Covid-19 in azienda. Linee guida contro la diffusione

Due documenti ministeriali e il protocollo sanitario firmato da FCA e sindacati in vista della ripartenza delle attività produttive

Con il Covid-19 sembra dovremo conviverci a lungo, fino a che non verrà scoperto un efficace vaccino. Al momento le armi più efficaci sembrano essere il distanziamento sociale, le protezioni individuali e rigorose misure d’igiene.  Più problematiche sono le misure di contenimento nei luoghi di lavoro, e in particolare nei cantieri edili. In vista della ripartenza è bene dare un’occhiata a quanto è già stato fatto in merito a misure di contenimento nei luoghi di lavoro.

Il Ministero della Salute ha già emanato delle linee guida contro il contagio da Covid-19 nei luoghi di lavoro condivise e parti sociali quali Confindustria, Rete Imprese Italia, Cgil, Cisl, Uil… (vedi news). Il protocollo sottolinea che è obiettivo prioritario coniugare la prosecuzione delle attività produttive con la garanzia di condizioni di salubrità e sicurezza degli ambienti di lavoro e delle modalità lavorative. Nell’ambito di tale obiettivo, si può prevedere anche la riduzione o la sospensione temporanea delle attività. Le imprese, anche quelle artigianali, adottano il protocollo di regolamentazione all’interno dei propri ambienti di lavoro e applicano le ulteriori misure di precauzione previste in 13 punti.

Per quei luoghi di lavoro particolari che sono i cantieri edili può valere l’accordo firmato dal Ministero delle Infrastrutture (MIT) e le parti interessate Anas S.p.A., RFI, ANCE, Feneal Uil, Filca – CISL e Fillea CGIL (vedi news). Queste linee guida illustrano dettagliatamente tutto quello che occorre per garantire la sicurezza in un cantiere: le modalità di comportamento da tenere; le modalità di accesso dei fornitori esterni; la pulizia e sanificazione, le precauzioni igieniche personali, i dispositivi di protezione personale, la gestione degli spazi comuni, l’organizzazione del cantiere (turnazione, rimodulazione dei cronoprogrammi delle lavorazioni), la gestione di una persona sintomatica, la sorveglianza sanitaria.

In vista della ripresa può essere utile dare un’occhiata attenta alle linee guida contro il rischio contagio da Covid-19 oggetto di un accordo tra FCA e rappresentanze sindacali firmato proprio “in vista della ripartenza delle attività produttive alle scadenze stabilite dal Governo”. Si tratta di un documento molto approfondito di 13 pagine che vale certamente per una grande azienda ma che contiene spunti utili anche per le PMI e le microaziende.

L’accordo prevede una serie di misure che dovranno essere implementate nelle unità produttive attraverso il confronto con le rappresentanze sindacali, alcune già intraprese prima del blocco decretato dal Governo, altre del tutto nuove, che dovranno garantire la massima sicurezza possibile e che hanno ricevuto il parere favorevole del virologo Roberto Burioni.

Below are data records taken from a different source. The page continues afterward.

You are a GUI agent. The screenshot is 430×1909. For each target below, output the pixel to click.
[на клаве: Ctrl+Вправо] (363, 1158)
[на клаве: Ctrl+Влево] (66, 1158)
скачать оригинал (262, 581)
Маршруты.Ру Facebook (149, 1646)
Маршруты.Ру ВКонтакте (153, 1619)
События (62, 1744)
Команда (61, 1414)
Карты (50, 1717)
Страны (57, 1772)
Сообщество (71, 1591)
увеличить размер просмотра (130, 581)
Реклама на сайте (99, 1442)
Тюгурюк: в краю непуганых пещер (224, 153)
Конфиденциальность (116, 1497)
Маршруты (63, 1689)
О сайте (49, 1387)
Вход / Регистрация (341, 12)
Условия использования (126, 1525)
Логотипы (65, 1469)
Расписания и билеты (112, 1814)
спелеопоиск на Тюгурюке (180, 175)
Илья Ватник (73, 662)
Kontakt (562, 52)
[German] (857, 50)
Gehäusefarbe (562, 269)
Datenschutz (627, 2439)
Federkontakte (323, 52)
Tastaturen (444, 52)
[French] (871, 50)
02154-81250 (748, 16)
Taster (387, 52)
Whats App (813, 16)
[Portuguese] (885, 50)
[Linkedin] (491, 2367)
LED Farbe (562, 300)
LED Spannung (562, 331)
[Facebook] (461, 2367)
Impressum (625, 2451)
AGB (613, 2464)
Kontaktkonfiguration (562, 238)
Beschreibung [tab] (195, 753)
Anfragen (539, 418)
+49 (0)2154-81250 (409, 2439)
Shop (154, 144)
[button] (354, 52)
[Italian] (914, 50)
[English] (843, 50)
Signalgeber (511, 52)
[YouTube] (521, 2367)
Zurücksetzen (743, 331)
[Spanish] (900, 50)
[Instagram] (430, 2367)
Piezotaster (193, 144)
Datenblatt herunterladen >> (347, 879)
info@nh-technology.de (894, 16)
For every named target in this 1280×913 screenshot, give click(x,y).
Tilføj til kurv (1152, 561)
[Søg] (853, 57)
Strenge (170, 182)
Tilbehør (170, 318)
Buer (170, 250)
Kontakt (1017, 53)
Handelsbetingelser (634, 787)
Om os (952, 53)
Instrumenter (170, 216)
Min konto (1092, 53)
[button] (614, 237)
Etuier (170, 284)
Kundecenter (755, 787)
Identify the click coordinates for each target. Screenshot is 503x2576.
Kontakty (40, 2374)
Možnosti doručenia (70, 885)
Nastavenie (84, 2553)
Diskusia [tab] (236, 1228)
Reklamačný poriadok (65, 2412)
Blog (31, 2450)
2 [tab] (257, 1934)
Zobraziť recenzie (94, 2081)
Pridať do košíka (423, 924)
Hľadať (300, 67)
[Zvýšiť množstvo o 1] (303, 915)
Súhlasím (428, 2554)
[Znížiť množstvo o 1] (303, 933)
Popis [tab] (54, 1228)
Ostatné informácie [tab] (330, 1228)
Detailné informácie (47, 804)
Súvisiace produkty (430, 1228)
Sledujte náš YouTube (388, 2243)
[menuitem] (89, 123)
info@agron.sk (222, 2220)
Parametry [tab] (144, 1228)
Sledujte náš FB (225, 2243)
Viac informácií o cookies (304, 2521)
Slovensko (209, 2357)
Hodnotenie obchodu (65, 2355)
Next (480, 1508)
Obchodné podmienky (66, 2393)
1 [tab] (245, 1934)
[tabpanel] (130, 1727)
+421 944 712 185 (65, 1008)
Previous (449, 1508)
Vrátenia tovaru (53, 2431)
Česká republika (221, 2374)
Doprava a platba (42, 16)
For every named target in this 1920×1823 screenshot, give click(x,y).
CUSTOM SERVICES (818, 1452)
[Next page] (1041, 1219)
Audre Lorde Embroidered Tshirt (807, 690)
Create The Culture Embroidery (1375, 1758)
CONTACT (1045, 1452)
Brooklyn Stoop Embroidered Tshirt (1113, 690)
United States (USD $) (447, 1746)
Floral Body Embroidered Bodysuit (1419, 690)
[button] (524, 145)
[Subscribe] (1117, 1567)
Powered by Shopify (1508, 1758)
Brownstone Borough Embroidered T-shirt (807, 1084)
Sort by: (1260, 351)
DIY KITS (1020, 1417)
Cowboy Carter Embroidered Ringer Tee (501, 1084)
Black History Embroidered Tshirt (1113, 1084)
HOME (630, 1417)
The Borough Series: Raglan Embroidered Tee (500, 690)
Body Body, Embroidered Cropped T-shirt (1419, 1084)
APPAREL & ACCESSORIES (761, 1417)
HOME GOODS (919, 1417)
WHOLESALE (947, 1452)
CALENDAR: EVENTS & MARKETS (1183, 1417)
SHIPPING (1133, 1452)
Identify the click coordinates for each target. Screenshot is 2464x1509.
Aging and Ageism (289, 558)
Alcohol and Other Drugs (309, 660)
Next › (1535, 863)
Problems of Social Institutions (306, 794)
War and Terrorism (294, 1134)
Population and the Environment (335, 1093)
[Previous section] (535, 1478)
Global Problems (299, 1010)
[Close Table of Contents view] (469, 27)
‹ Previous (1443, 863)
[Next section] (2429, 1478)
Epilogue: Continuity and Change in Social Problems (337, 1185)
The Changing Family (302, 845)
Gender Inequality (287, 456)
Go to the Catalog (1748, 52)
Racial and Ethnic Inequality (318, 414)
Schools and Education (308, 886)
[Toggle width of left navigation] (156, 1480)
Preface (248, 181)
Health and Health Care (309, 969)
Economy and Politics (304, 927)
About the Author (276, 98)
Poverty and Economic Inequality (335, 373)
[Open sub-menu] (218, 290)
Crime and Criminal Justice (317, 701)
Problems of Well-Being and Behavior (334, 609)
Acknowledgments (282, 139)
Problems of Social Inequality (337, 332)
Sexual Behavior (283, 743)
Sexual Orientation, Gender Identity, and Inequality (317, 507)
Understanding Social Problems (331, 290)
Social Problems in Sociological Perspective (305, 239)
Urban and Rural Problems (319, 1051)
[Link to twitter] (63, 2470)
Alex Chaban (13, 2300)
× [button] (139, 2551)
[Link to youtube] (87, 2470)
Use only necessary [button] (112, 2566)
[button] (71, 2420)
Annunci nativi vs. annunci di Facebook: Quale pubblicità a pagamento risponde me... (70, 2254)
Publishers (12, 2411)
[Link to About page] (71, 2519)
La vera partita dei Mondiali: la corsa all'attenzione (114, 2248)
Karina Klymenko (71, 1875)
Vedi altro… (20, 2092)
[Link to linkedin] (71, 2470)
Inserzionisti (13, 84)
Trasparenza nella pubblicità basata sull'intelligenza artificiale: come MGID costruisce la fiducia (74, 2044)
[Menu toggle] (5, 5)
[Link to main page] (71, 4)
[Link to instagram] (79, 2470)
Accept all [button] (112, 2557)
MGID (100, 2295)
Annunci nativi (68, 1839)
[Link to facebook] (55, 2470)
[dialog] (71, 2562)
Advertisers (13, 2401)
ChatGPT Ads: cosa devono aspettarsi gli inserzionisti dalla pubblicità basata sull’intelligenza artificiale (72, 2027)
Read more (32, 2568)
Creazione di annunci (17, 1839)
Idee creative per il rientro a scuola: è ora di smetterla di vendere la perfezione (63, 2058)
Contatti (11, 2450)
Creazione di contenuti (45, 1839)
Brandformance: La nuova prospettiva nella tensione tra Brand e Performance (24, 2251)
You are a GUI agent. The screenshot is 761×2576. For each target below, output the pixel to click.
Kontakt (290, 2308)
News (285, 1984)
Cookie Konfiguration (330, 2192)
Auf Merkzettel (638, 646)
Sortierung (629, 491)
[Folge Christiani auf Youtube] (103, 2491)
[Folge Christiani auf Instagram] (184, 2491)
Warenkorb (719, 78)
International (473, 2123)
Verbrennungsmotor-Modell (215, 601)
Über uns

Fra le misure previste vi sono la igienizzazione e la sanificazione degli ambienti da effettuare prima della ripresa del lavoro e da ripetere periodicamente, il mantenimento delle distanze di almeno un metro sia negli ambienti comuni sia nelle postazioni lavorative, la concessione del lavoro agile (smart working) a chi può lavorare da remoto, la dotazione di mascherine a tutti i lavoratori, la misurazione delle temperature prima di accedere in azienda, tutele per i soggetti più vulnerabili per condizioni di salute, l’adozione di procedure finalizzate a evitare assembramenti nelle mense e negli spogliatoi, nonché nelle fasi di entrata e di uscita.

Leggiamo queste linee guida e facciamone buon uso. In merito alla delicata fase di posa in opera al momento esistono documenti di singole aziende (vedi news) ma mancano protocolli interassociativi che meriterebbero di essere redatti visto che con il Covid-19 dovremo conviverci.